Mr. Speaker, I echo the remarks of the hon. member for Saint-Hubert and the hon. member for Beaver River in the gracious tribute they have paid to our parliamentary Librarian Emeritus. Erik Spicer served for 33 years at the rank of deputy minister. That must be a record of achievement for Ottawa. He has presided over the transition of the Library from the classic library formation to the electronic age, at the same time conserving the immense richness of the past of the accumulated collections.
A librarian sometimes does not have the time to read his books he is so busy. However, this is a gentleman who has read books, a cultivated, witty, articulate gentleman. He has recognized, as Solon did, that wise law making rests upon wise study of the past of the accumulated wisdom in books. One cannot separate a library from the business of making laws. They go together.
It is in this sense that the Library of Parliament represents a treasure house. It is the jewel in the crown in a real sense in this large parliamentary edifice over which you preside, Mr. Speaker.
What Erik Spicer has done, the co-operation he has given, the great impartiality, the openness with which he has presided over the researchers-and never forget we have a magnificent research staff freely available to all parties, to people of all opinions within the House-has brought this together, concentrated in his own very unique personality.
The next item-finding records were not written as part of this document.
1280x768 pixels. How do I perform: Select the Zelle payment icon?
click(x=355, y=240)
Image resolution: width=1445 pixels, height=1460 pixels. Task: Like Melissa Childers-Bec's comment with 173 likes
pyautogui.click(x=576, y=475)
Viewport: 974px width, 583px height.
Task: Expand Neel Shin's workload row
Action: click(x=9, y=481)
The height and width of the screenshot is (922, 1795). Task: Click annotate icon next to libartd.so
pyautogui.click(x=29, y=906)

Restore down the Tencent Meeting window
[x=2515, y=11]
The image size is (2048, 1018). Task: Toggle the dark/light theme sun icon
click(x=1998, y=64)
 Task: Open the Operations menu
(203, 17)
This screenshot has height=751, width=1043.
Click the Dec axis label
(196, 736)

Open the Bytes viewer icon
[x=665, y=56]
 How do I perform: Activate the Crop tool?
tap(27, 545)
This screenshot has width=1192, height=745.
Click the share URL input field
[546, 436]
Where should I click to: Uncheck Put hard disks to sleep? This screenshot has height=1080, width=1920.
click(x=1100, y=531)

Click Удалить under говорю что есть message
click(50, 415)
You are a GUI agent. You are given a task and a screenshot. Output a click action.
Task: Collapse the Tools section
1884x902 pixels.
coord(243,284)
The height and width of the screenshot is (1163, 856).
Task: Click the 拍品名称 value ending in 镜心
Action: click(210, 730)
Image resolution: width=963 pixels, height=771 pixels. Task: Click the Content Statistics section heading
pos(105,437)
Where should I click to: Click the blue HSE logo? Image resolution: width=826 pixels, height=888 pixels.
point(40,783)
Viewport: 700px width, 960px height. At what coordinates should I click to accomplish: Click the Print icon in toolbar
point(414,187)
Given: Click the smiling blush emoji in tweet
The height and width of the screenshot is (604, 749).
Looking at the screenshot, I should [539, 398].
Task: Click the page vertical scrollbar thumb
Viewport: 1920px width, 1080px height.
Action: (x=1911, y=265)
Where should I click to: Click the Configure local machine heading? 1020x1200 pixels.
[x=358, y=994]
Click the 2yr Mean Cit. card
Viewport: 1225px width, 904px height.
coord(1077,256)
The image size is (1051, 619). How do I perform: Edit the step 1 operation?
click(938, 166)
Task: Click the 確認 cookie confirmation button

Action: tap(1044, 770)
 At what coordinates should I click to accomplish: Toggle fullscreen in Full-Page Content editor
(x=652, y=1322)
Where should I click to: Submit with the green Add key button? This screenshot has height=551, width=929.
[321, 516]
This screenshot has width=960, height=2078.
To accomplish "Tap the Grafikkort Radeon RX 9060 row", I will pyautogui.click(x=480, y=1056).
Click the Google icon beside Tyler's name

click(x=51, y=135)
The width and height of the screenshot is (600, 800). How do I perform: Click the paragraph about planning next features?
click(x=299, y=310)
We shall all miss him.
We wish him, his wife and his family a pleasant and I am sure an intellectually active retirement. Thank you very much for accepting the treasure of Parliament when you were appointed Librarian, for conserving it, for adding to it, for augmenting it and making it one of the great institutions of the Commonwealth, of the world which has inherited its parliamentary traditions ultimately from the Greeks and Romans and the Britons and the French and all the new cultures that our country represents.
Thank you, sir, and a pleasant and honourable retirement which you have so richly earned.